On the procedure complained of, I have perused the proceedings of the lower court. The charge was read over and explained to the accused in Kiswahili which language he said he understood. It is after understanding the charge that he replied “it is true”. The prosecutor presented the facts of the case which were recorded by the court. The prosecutor informed the court that he would avail the P.3 form and the age assessment report at2. 00 p.m the same day. Before the documents were produced, the magistrate asked the accused whether the facts were true to which he replied that they were correct. He was then convicted of the offence accordingly. The court then adjourned the case to receive the medical records at 2. 00 p.m.

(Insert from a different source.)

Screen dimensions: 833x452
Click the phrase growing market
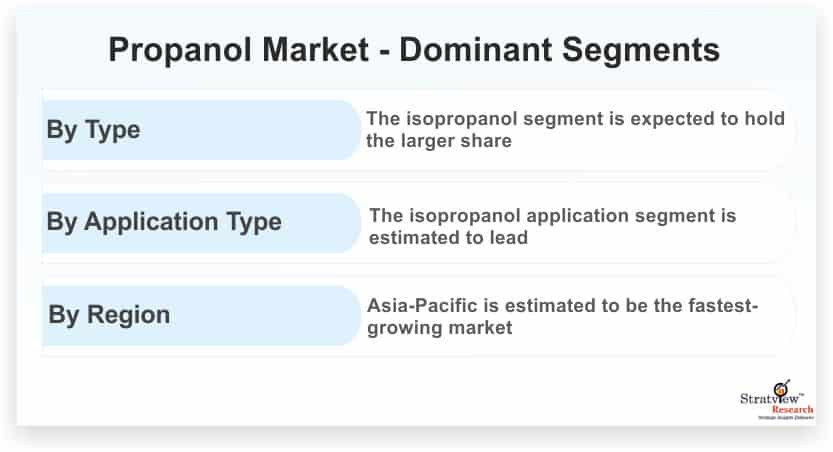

The documents were produced and the court proceeded to take mitigation of the accused and then sentenced him. The Appellant contends that he ought to have been convicted after the medical records were produced. This argument is correct. The trial court’s action of convicting before the medical records were produced was an irregularity. The question which arises herein is whether this irregularity caused a miscarriage of justice in the trial. The accused admitted the facts regarding how the incident occurred. He was given his right to give his response as required by the law. As for the medical records, these were opinions of experts to which any response by the accused would not have changed the situation. The court takes that evidence as it is. Even if the evidence had been received before conviction which is the correct procedure, the accused in answer to the correctness or otherwise of the facts would not have anything to say on the medical evidence. The facts and the medical records put together constituted the ingredients of the offence of defilement. The court therefore rightly convicted the Appellant despite the minor irregularity. It is my finding that such an irregularity did not cause any miscarriage of justice or any prejudice to the Appellant.

The allegation that the Appellant was persuaded to plead guilty by the police was not convincing. He did not complain of any torture while in police custody. The plea was unequivocal and this is what matters in this respect.

The sentence of life imprisonment was in accordance with the law.

It is my finding that the appeal has no merit and I dismiss it accordingly. I uphold the conviction and sentence.

F. N. MUCHEMI

JUDGE

Dated, Delivered and Signed at Bungoma this 23rd day of November, 2010 in the presence of Mr. Murunga for Athunga for the Appellant, The Appellant and Mrs. Leting for State.